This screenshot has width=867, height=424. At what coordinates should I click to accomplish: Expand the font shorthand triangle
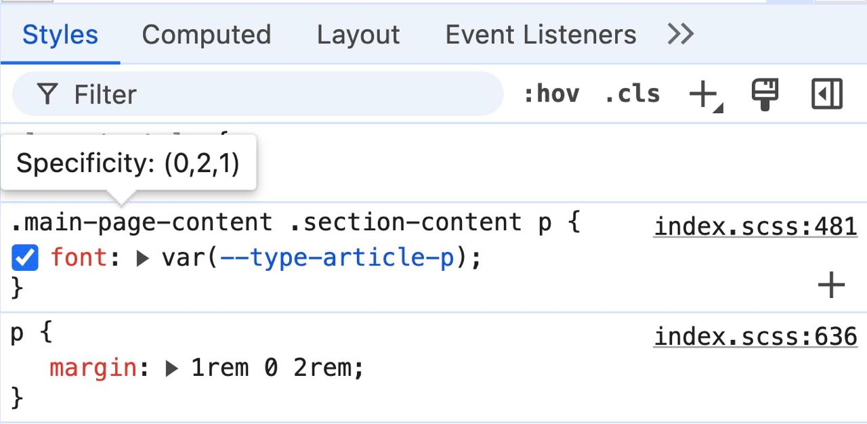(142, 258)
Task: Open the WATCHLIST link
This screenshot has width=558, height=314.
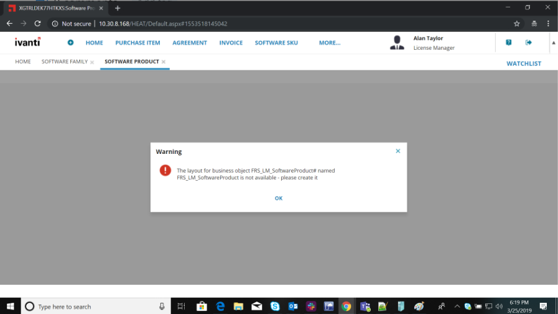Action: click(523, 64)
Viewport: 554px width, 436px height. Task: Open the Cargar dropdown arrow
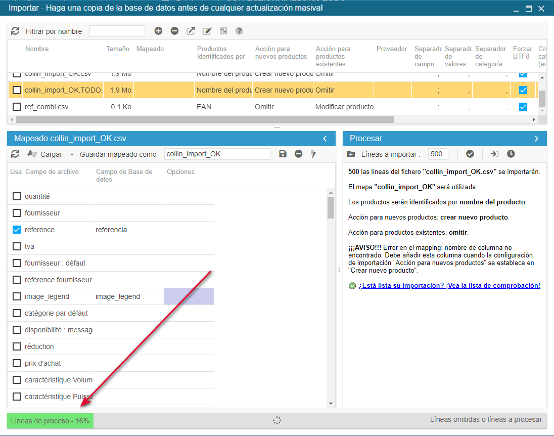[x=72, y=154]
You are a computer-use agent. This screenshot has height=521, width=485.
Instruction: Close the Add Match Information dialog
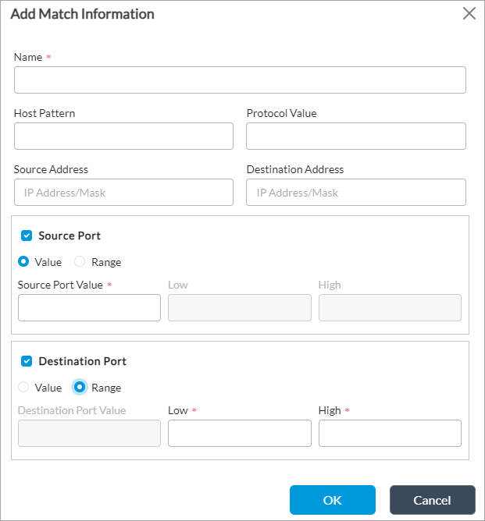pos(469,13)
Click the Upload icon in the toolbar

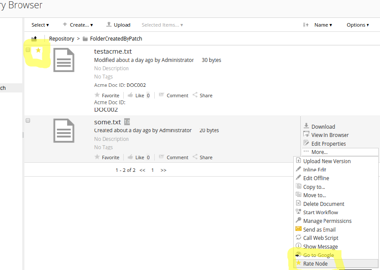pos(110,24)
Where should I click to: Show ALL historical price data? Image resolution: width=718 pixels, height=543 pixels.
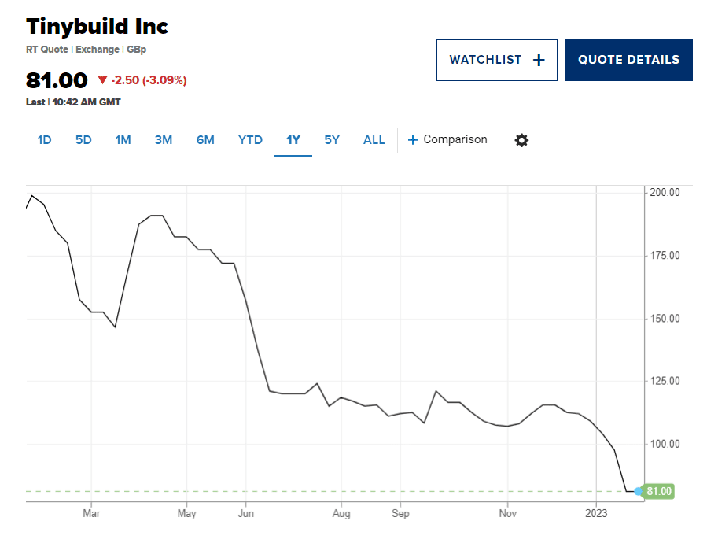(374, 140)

_ _ _

▸ **What you will do**
Only the lines from the one containing "You are a computer-use" through the final line of the material should appear in the answer, copied exactly and without any picture.

▸ **Result of the task**
You are a computer-use agent. This screenshot has height=521, width=485.
Instruction: Close the Add Match Information dialog
pos(469,13)
Click the Upload icon in the toolbar

pos(110,24)
Where should I click to: Show ALL historical price data? Image resolution: width=718 pixels, height=543 pixels.
(374, 140)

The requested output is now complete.